(Dataset entries)
>>
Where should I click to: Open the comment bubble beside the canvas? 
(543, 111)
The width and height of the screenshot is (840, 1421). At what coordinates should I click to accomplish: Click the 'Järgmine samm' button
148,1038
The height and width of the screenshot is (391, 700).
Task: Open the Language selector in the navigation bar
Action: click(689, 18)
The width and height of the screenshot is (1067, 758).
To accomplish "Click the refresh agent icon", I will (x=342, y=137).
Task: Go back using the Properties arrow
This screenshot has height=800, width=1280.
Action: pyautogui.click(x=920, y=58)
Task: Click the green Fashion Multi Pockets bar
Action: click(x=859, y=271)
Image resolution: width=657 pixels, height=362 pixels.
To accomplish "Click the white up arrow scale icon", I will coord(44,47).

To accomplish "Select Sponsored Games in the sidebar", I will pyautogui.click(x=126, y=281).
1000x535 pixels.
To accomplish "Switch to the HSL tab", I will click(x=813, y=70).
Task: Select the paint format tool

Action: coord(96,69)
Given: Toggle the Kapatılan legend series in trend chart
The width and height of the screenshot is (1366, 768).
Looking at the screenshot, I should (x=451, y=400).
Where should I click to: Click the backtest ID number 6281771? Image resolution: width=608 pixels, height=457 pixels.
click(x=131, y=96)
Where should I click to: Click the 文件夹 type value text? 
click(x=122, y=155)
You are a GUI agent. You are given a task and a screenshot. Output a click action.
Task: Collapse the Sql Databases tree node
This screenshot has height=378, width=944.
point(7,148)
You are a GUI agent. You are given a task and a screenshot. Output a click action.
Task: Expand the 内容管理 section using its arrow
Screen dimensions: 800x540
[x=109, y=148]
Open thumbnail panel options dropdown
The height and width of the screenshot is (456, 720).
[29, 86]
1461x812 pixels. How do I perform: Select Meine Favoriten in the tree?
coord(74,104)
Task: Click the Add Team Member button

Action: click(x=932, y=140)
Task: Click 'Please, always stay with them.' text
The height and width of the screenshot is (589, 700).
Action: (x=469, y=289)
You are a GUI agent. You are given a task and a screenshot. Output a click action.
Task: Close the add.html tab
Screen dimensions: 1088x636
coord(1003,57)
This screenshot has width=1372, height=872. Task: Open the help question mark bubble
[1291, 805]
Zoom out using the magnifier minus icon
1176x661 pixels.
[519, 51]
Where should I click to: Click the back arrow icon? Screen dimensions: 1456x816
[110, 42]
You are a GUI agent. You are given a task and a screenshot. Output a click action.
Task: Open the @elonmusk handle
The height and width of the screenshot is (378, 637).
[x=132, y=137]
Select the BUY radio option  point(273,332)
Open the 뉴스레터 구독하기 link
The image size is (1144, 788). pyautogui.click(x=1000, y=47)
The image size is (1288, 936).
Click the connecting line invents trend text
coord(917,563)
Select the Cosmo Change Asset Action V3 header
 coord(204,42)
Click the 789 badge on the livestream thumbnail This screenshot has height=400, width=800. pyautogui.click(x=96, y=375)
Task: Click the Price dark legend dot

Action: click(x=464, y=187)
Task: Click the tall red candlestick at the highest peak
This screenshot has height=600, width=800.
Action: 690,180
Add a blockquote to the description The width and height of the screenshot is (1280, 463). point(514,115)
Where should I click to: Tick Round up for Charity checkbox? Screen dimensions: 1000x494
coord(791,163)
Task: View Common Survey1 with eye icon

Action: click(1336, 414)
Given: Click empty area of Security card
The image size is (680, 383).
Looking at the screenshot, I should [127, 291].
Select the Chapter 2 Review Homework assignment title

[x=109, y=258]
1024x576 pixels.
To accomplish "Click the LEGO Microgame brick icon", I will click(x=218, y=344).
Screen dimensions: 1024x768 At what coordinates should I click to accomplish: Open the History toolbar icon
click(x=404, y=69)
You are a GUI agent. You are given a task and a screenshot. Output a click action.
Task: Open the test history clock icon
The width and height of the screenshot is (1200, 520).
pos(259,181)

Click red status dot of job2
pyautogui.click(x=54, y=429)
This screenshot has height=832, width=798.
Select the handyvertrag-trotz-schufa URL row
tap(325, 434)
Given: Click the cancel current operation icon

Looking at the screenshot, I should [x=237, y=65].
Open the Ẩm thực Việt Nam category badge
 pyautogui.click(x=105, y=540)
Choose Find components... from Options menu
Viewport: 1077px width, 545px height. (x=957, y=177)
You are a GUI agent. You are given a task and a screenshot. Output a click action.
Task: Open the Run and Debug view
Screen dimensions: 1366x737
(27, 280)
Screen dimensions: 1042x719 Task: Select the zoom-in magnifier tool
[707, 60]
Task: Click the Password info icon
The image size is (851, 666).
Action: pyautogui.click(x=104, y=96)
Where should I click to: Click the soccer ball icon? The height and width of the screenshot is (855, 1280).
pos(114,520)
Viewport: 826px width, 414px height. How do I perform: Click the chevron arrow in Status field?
<<
YOUR INSTRUCTIONS:
Starting with the first line of the entries, transcribe every line up to and including the one with "Given: Toggle the".

WRITTEN RESPONSE:
Where should I click to: Open the comment bubble beside the canvas? 
(543, 111)
The width and height of the screenshot is (840, 1421). At what coordinates should I click to accomplish: Click the 'Järgmine samm' button
148,1038
The height and width of the screenshot is (391, 700).
Task: Open the Language selector in the navigation bar
Action: click(689, 18)
The width and height of the screenshot is (1067, 758).
To accomplish "Click the refresh agent icon", I will (x=342, y=137).
Task: Go back using the Properties arrow
This screenshot has height=800, width=1280.
Action: pyautogui.click(x=920, y=58)
Task: Click the green Fashion Multi Pockets bar
Action: click(x=859, y=271)
Image resolution: width=657 pixels, height=362 pixels.
To accomplish "Click the white up arrow scale icon", I will coord(44,47).

To accomplish "Select Sponsored Games in the sidebar", I will pyautogui.click(x=126, y=281).
1000x535 pixels.
To accomplish "Switch to the HSL tab", I will click(x=813, y=70).
Task: Select the paint format tool

Action: coord(96,69)
Given: Toggle the Kapatılan legend series in trend chart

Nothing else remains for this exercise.